Task item — Give back exactly the lines of the entries below from the line with "Check the network signal status icon" to the line with "Open Yandex Browser", inclusive, and only those.

Stored data
=====

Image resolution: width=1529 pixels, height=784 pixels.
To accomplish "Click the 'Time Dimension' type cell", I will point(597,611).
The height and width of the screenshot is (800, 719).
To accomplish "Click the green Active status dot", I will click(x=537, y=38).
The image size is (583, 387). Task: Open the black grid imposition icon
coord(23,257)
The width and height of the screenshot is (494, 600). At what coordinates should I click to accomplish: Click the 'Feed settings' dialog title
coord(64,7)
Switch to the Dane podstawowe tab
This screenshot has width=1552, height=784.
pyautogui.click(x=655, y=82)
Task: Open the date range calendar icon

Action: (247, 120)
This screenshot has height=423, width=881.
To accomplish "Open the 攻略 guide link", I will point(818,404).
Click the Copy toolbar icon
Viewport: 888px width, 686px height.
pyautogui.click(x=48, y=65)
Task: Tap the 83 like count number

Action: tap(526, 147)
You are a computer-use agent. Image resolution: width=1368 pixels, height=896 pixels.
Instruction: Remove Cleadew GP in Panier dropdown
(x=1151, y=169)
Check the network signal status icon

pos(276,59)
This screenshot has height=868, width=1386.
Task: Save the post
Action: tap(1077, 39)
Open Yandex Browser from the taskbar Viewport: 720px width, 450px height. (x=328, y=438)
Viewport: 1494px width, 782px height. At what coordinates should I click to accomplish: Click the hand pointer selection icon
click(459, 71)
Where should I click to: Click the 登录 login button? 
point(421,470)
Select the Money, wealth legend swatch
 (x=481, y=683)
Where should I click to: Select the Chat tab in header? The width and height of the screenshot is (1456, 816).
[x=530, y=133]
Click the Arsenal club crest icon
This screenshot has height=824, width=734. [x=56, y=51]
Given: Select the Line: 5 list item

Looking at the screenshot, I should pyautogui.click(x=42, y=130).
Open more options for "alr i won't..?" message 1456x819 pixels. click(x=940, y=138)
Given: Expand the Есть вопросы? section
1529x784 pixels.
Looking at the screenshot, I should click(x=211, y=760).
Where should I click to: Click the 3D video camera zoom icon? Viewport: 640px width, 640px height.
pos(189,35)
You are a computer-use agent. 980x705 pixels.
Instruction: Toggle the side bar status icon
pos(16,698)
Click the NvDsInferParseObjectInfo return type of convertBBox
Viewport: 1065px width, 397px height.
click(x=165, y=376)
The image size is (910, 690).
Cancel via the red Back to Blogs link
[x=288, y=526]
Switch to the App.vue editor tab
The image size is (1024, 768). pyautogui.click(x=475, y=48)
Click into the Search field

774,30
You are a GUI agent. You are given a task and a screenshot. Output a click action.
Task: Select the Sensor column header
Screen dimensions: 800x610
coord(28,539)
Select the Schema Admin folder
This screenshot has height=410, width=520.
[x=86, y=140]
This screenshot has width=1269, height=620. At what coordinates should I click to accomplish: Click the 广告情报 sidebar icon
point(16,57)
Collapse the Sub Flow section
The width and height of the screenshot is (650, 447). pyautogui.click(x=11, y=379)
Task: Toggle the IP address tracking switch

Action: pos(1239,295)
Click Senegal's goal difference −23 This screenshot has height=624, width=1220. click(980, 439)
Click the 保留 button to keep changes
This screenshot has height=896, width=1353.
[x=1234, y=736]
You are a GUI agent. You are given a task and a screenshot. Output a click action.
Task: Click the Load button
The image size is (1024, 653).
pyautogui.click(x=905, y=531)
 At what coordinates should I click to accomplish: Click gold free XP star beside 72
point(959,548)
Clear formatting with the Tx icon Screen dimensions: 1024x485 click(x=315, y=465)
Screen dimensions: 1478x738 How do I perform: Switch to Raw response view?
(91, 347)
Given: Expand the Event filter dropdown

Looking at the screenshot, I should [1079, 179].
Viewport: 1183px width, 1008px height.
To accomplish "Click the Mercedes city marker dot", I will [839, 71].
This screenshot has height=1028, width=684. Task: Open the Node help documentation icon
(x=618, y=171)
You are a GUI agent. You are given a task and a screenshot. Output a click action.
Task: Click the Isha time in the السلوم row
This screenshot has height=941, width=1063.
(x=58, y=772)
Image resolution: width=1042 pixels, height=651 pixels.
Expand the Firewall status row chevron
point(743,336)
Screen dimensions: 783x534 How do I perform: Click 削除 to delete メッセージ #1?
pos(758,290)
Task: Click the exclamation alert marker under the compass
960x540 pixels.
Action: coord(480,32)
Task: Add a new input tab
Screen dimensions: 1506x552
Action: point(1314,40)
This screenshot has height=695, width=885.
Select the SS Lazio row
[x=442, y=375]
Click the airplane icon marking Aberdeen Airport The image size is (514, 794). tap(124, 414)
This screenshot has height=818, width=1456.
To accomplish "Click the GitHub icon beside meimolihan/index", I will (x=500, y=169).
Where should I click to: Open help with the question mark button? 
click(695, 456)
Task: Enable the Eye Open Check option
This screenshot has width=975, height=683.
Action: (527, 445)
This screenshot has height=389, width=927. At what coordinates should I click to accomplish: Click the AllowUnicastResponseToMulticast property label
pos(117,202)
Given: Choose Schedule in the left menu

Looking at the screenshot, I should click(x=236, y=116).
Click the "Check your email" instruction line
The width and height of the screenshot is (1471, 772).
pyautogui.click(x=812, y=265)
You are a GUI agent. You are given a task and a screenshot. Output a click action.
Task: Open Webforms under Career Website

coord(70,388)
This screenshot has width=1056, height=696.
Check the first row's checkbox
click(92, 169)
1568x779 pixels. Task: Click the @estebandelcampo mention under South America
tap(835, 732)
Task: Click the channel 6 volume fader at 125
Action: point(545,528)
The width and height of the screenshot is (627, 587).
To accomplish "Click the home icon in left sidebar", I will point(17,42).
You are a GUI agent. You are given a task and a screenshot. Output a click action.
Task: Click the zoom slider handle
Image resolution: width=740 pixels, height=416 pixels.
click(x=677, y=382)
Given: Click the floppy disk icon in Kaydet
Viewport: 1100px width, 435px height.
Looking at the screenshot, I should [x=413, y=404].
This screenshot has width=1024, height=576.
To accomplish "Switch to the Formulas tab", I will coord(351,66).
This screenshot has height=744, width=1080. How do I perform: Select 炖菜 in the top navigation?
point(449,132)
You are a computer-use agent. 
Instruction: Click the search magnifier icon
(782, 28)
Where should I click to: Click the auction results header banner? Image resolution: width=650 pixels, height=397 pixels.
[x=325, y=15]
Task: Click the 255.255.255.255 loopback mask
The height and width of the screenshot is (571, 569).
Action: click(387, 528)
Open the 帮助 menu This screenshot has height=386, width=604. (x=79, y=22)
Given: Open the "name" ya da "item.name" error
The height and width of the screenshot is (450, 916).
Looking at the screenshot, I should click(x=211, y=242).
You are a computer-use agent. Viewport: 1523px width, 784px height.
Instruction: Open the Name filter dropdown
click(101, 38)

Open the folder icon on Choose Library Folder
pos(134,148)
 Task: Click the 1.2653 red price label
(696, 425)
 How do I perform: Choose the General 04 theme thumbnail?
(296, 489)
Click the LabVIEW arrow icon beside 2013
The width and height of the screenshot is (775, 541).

=====

Expected output —
Check the network signal status icon

pos(276,59)
This screenshot has height=868, width=1386.
Task: Save the post
Action: tap(1077, 39)
Open Yandex Browser from the taskbar Viewport: 720px width, 450px height. (x=328, y=438)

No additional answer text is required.